Bill Garlick: The Long Reach of Mentorship

Bill Garlick passed away recently, after an extended and, to me, somewhat shocking decline. When I last saw Bill, in June of 1982, he was a force of nature, at the peak of his powers as a teacher and mentor of budding piano technicians. And I know numbers of techs who received a start directly or indirectly from Bill. Locally, there's Bob Cassidy, who studied with him in 1974, and David Stanwood in 1979 (?). Then, of course, his students David Betts, Christine Lovgren, and Jack Stebbins, who have carried on the teaching at North Bennet Street these 30+ years. "Pull your socks up," was a quote Chris reminded me of the other night at the Boston PTG meeting. That was so Bill, along with his un-Boston-like attire of Lederhosen, sandals, and knee socks!

I came to NBSS with three years experience as a piano technician, seeking to learn and hone my skills, certainly, but also full of my recently gathered "knowledge" and experience. I think my leading questions may have been a trial for Bill at times, disrupting of his carefully crafted curriculum. But certainly his leading questions, tests, and practical demonstrations were of great value to me. And his organized trips to the Steinway factory in New York, to the harpsichord workshops of Hubbard and Dowd, and to Herb Benedict's barn...

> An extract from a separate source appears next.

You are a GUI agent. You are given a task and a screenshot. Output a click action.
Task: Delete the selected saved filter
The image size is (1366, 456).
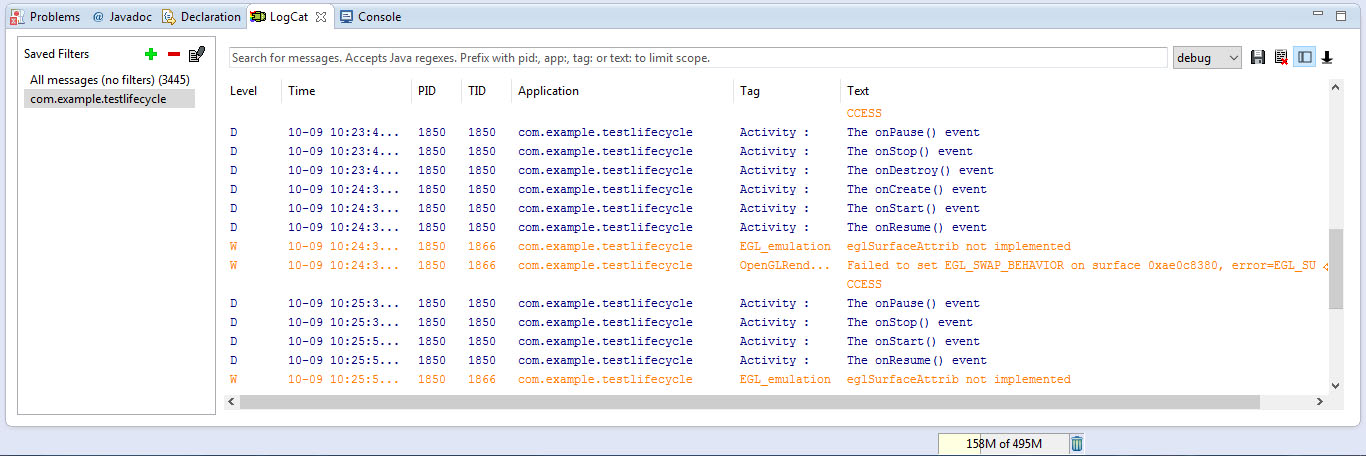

But his most enduring act of mentorship came in the form of, pardon the expression, a kick in the pants. Shortly before my graduation from NBSS in the spring of 1982, Bill asked me to fill in for him at the Museum of Fine Arts Boston, tuning for a fund-raising concert in Remis Auditorium. At the time, I was (as Isaac Sadigursky aptly puts it) a Michelangelo tuner, each opus a Sistine Chapel artwork, i.e., my tunings generally took 2 hours and longer. Fortunately, I arrived early, some three hours before the concert, because I don't think this 19th century upright had been tuned in the 20th century. It had no aftertouch at all. It was two whole steps flat. Action screws were totally loose. But it had lovely brass candelabras and, clearly, it was a work of high German craftsmanship, inside and out, just - not concert-ready.

Fortunately, there was a storage room with good light and quiet rollably offstage, around a corner, and through a door. Adrenaline kicked in. Bridle straps were disintegrated so I removed the keys as well as the action, removed all non-cloth frontrail punchings, manually reinserted the keys, took up 100+ years of lost motion, pitch raised it three times, and finished my "tuning" with case parts back in place and the piano rolled onstage in 3 hours and five minutes.

Bill had tapped my warrior roots, reminded me of the rise-to-the-occasion-and-finish-while-appearing-calm piano technician's mandate, and handed me over his best client as he was leaving for New York to work for Steinway.

His "sink or swim" gesture set me swimming.

Cheers, Bill. I should have thanked you a long time ago for that ordeal.